Exercise instructions » Copy the rows below line for line, leaving out the pictures.

---------- Stored data

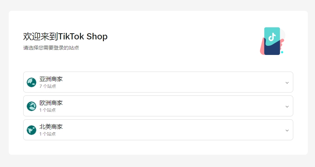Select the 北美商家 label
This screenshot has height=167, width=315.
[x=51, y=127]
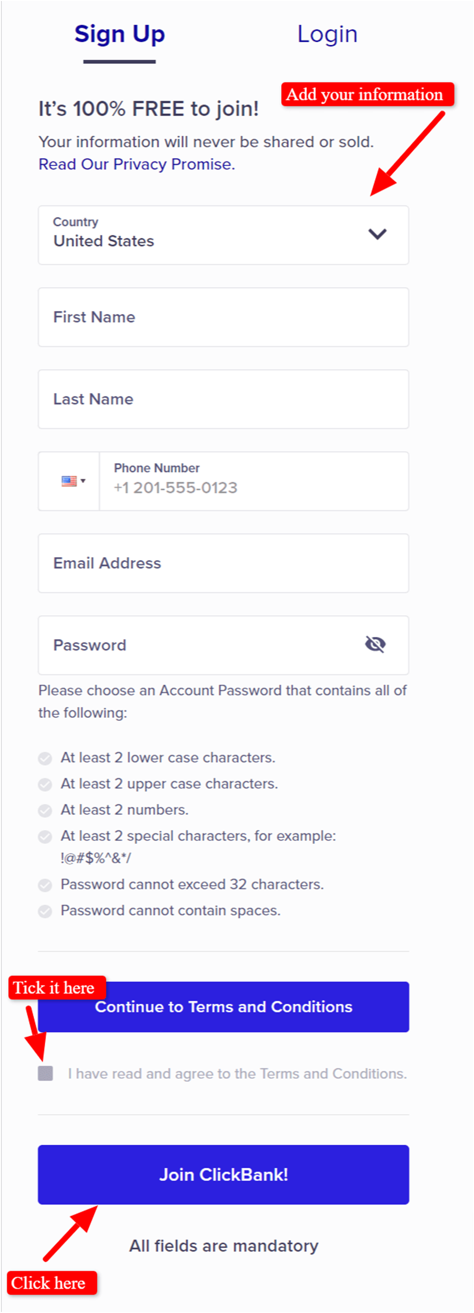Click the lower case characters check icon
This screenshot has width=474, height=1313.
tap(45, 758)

--------------------

Expected output »
Select the 北美商家 label
This screenshot has height=167, width=315.
[x=51, y=127]
Click the lower case characters check icon
This screenshot has width=474, height=1313.
tap(45, 758)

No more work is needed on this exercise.